We drove in via Kings Lynn, and Norfolk is what they all say, ridiculously flat. You can see tiny trees and pylons and buildings right off in the distance. And the whole place smells of cauliflower and cabbage as there were thousands of them growing off in all directions.
But after we had driven through Kings Lynn and up to the North coast of Norfolk, the earth definitely got more undulating so it's not all flat as a pancake.
The villages round here are absolutely beautiful. All the houses and cottages are covered in flint and made from natural materials. The only way to tell the new houses from the old houses is that the new ones are straighter. Every village has a church and/or windmill. And all the villages have there own individual colourful plaque or sign with their name on.

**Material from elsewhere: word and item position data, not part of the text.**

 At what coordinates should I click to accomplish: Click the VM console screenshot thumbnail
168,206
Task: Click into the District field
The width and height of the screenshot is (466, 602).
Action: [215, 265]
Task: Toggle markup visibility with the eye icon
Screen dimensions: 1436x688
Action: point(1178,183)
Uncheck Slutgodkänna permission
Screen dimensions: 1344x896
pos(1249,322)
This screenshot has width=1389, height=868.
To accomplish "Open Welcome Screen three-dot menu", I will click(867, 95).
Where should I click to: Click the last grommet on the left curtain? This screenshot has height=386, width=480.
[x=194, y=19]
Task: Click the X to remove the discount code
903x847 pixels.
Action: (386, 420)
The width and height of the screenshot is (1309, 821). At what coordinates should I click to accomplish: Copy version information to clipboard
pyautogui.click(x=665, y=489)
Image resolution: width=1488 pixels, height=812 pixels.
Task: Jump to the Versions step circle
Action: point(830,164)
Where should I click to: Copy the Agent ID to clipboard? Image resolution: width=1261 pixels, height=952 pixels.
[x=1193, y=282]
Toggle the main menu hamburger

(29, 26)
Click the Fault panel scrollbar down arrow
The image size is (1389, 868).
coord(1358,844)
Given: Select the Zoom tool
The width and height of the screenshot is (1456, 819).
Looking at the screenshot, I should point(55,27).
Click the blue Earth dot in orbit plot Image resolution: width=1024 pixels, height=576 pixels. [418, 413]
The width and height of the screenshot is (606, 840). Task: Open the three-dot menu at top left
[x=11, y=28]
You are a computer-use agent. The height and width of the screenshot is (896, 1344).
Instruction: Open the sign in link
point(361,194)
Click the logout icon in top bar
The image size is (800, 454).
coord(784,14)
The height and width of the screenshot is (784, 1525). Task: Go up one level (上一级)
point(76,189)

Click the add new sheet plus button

It's a shame that so many of the cottages are now holiday homes I think.
We stayed in the small village of Burnham Deepdale, and explored along the coast until we got to Cromer. Near where we camped, Nelson was born, and the creeks here are where he learned to sail. So a nice little connection to Portsmouth and the Victory.
Poor Cromer is looking a bit sorry for itself, lots of boarded up shops. Best to stick to the villages I think if you ever come here.
We ate mussels harvested literally metres away, they were delicious. Unfortunately we couldn't find any fresh Cromer crab while we were there.
We also frequently heard thousands of geese passing us overhead in various 'V' configurations.